Hirotaka Yonekura

Block copolymer-based nanocomposites with exotic self-assembled structures induced by a magnetic field

Structural control of polymer nanocomposites is important for their applications in organic semiconductors, lithographic nanopatterning, separation membranes, and nanofabrication templates. However, manufacturing nanocomposite materials with novel structures in a highly efficient yet precise manner remains a great challenge. To create nanocomposite structures, we combined self-assembly processing of block copolymer (BCP)-metal complex nanocomposites with an applied magnetic field. Here, we describe in detail the mechanism of magnetic alignment of block copolymers doped with metal complexes; specifically, we investigated the effect of the applied magnetic field on the phase behavior of the assembled block copolymer-metal complex nanocomposites with various molecular weights and with different molecular structures. We show that our combination of self-assembly processing and application of a magnetic field yielded lamellar structures of alternating multilayers with different layer thicknesses. This self-assembled structure is not included in phase diagrams of BCPs. The influence of the block copolymers’ molecular structures on the nanocomposites’ phase transformation behavior is also discussed. Our results provide a route to manufacturing nanocomposite materials in a highly efficient yet precise manner, which could lead to improvement in the material properties of nanocomposites.

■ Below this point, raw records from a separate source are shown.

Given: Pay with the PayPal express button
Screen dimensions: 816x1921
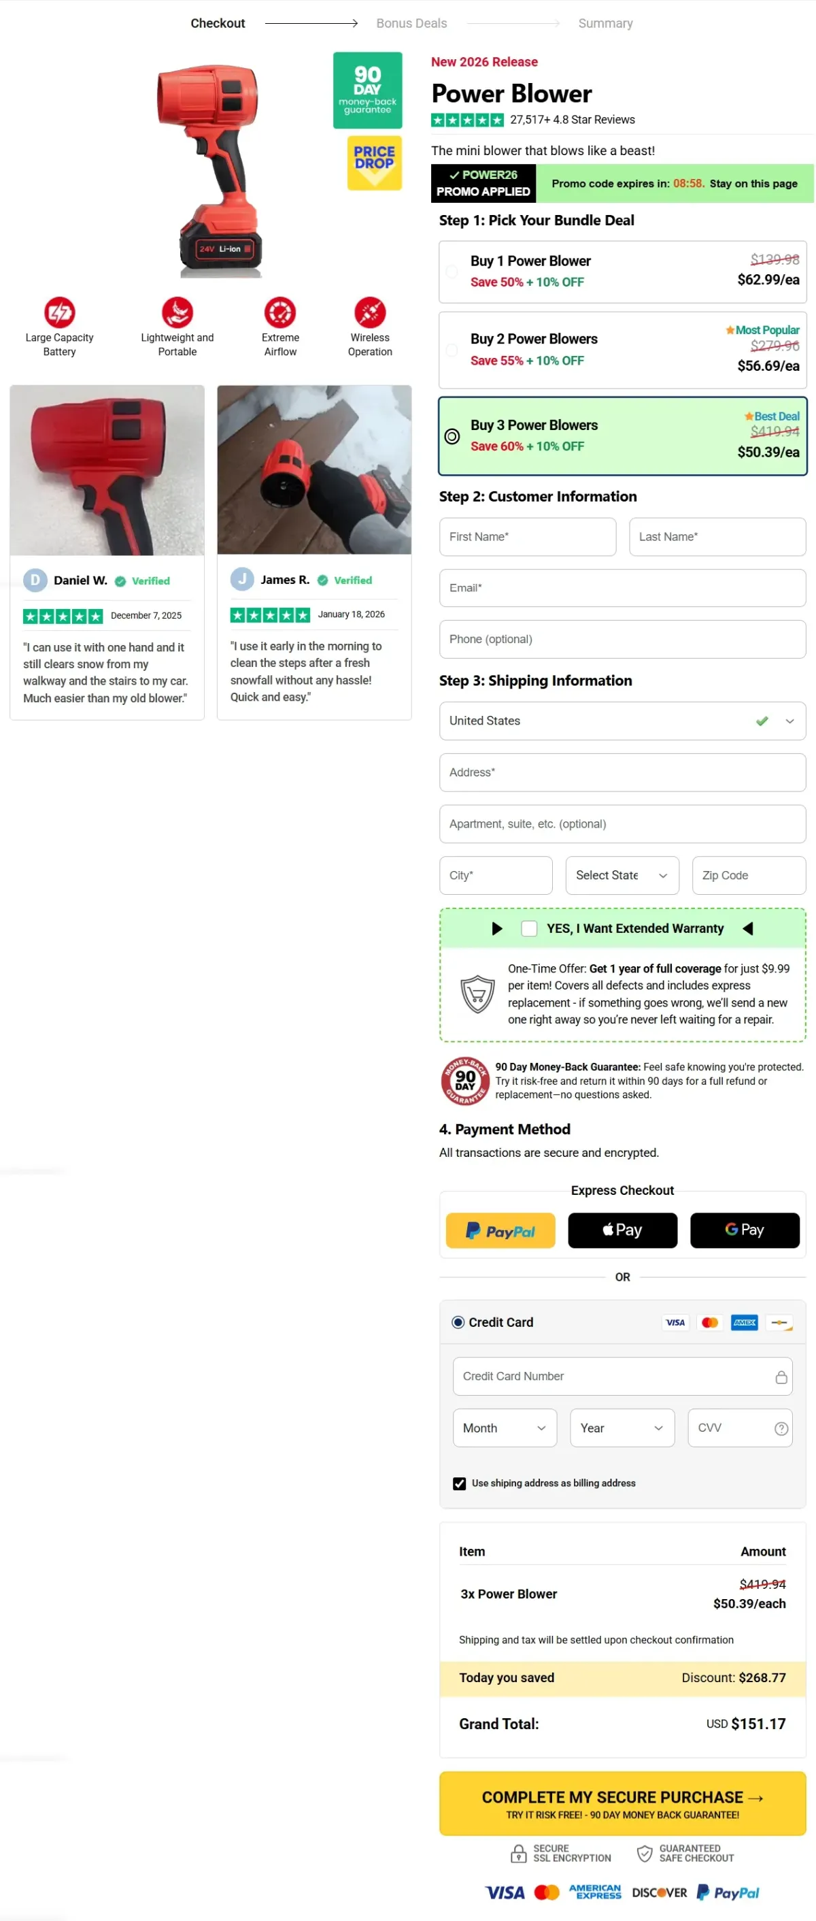Looking at the screenshot, I should (501, 1230).
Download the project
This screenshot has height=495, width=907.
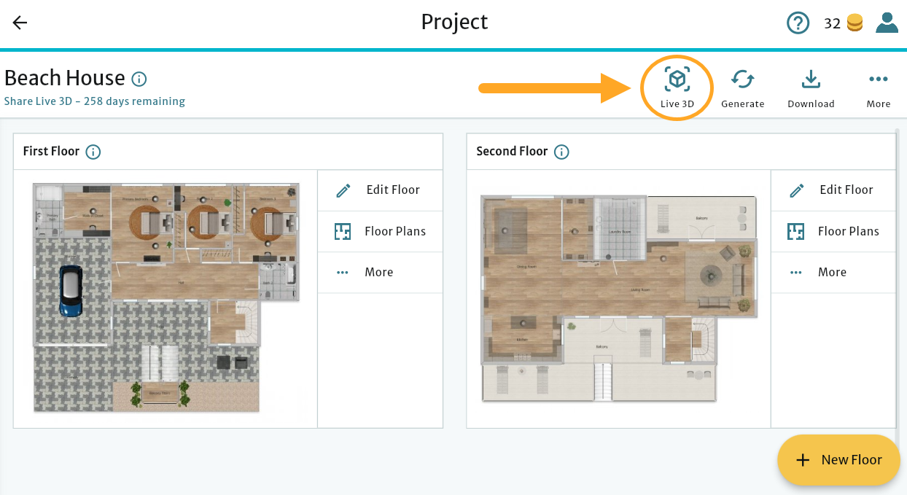point(811,87)
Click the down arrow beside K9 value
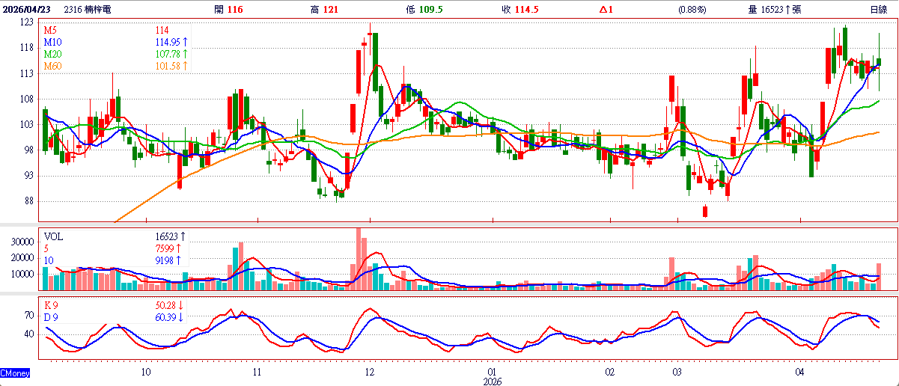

Synthesis of a High-Coercivity FePt–Ag Nanocomposite Magnet via Block Copolymer-Templated Self-Assembly

Magnetic recording media are composed of magnetic thin films consisting of magnetically isolated crystallites. For practical use of magnetic particles as recording media, it will be necessary to realize high coercivity by fabricating nanocrystalline grains and forming grain boundaries with the nonmagnetic phase. In this study, a high-coercivity FePt–Ag nanocomposite magnet was synthesized by means of block copolymer-templated self-assembly. Precursors of Fe, Pt, and Ag were introduced into a polymer block, and the resulting material was oxidized and then reduced to form a nanocomposite consisting of FePt nanoparticles surrounded by a matrix of Ag. X-ray diffraction analysis revealed that the introduction of Ag did not significantly affect the crystalline ordering of the FePt. The addition of Ag increased the coercivity by 53% (from 11.1 to 17.0 kOe). Our results suggest that the grain boundaries of the nonmagnetic Ag metal acted as pinning sites, disrupting magnetic coupling between individual FePt nanocrystallites and hindering domain wall motion at an external magnetic field.